Problem requirements:
Please return only the lines between the line with "Click the 'seaborn.pyc' filename in listing" and the final line of the entries, both included, and exclude pictures.

Dataset records
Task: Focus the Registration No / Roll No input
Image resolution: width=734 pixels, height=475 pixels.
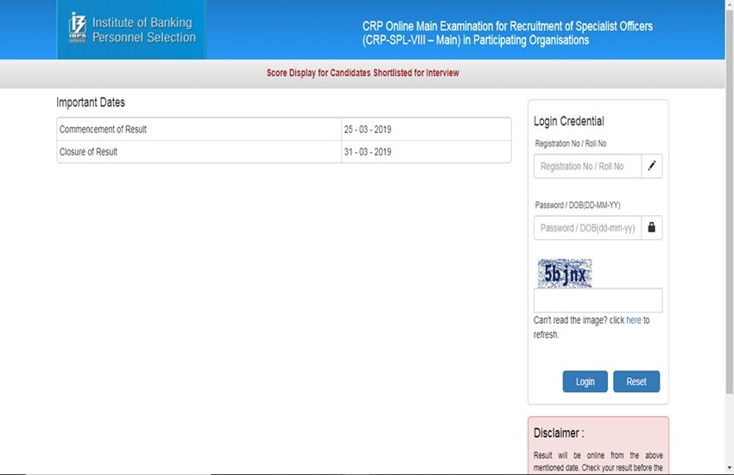Action: 587,166
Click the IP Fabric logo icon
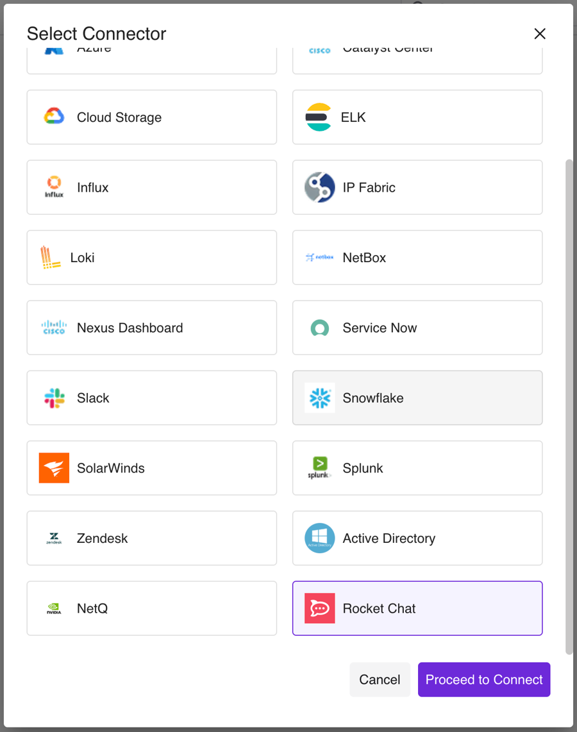The image size is (577, 732). pos(319,187)

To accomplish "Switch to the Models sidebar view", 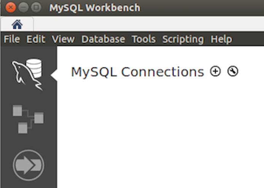I will (28, 119).
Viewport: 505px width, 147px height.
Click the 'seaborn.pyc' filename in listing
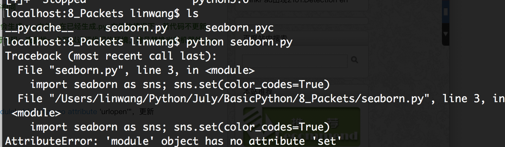click(239, 28)
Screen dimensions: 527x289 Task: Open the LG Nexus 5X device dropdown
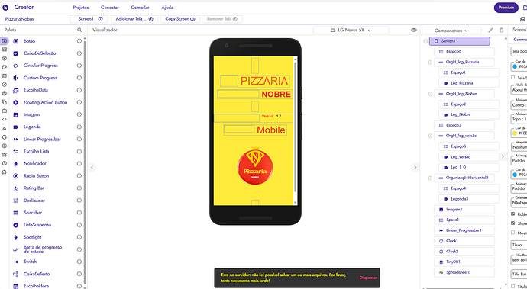(x=351, y=31)
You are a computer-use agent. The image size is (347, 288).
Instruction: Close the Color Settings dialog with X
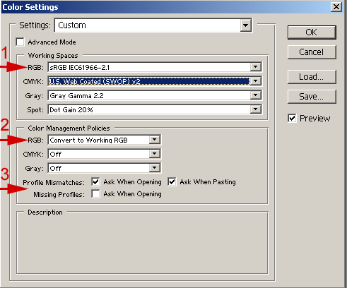[x=336, y=7]
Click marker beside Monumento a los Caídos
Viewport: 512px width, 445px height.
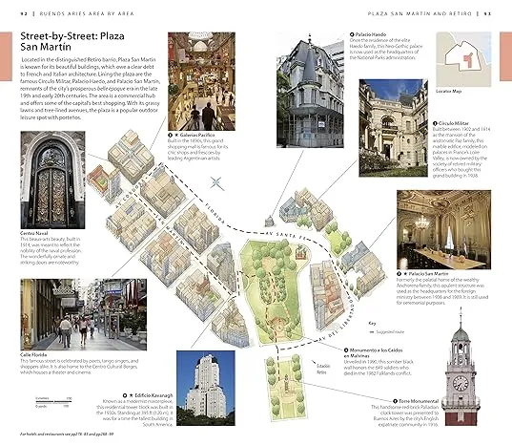(346, 350)
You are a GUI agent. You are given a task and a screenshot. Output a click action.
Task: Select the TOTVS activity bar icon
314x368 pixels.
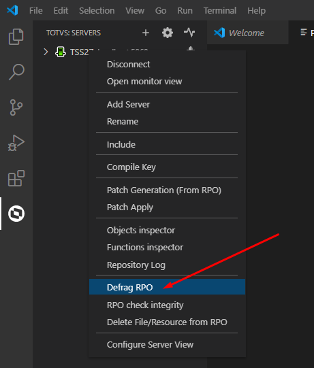16,214
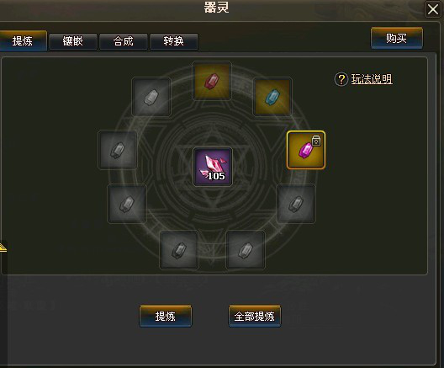Click the bottom 提炼 button
The width and height of the screenshot is (444, 368).
[166, 316]
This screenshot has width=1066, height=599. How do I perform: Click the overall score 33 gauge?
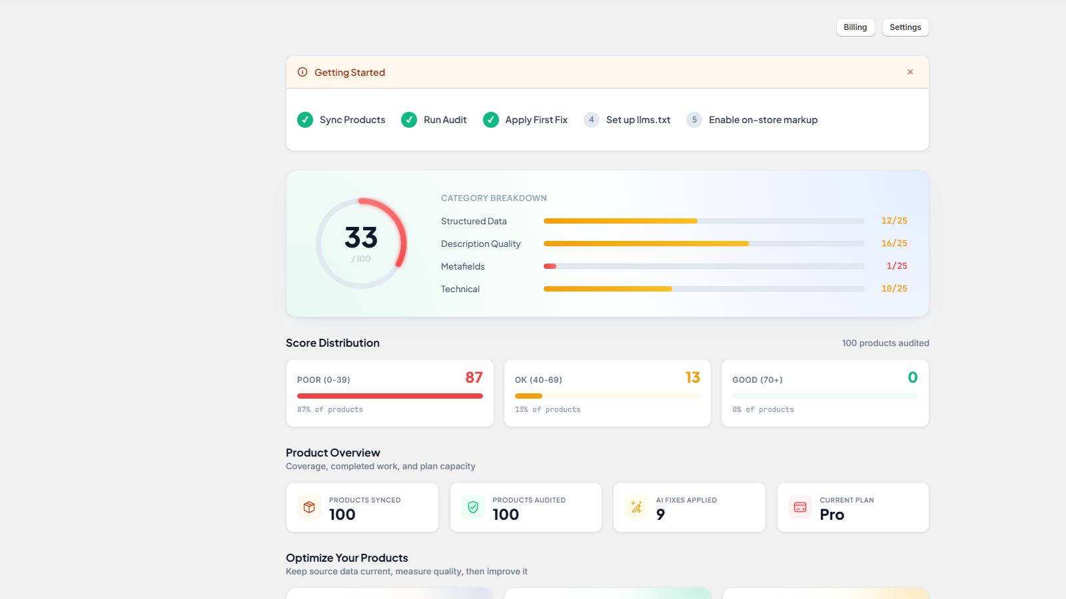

Written solution:
Click the 'seaborn.pyc' filename in listing
click(239, 28)
Screen dimensions: 527x289 Task: Open the LG Nexus 5X device dropdown
(x=351, y=31)
You are a computer-use agent. The image size is (347, 288).
Instruction: Close the Color Settings dialog with X
[x=336, y=7]
Click marker beside Monumento a los Caídos
Viewport: 512px width, 445px height.
(346, 350)
You are a GUI agent. You are given a task and a screenshot. Output a click action.
Task: Select the TOTVS activity bar icon
314x368 pixels.
16,214
Click the bottom 提炼 button
The width and height of the screenshot is (444, 368).
[166, 316]
This screenshot has width=1066, height=599. How do I perform: Click the overall score 33 gauge?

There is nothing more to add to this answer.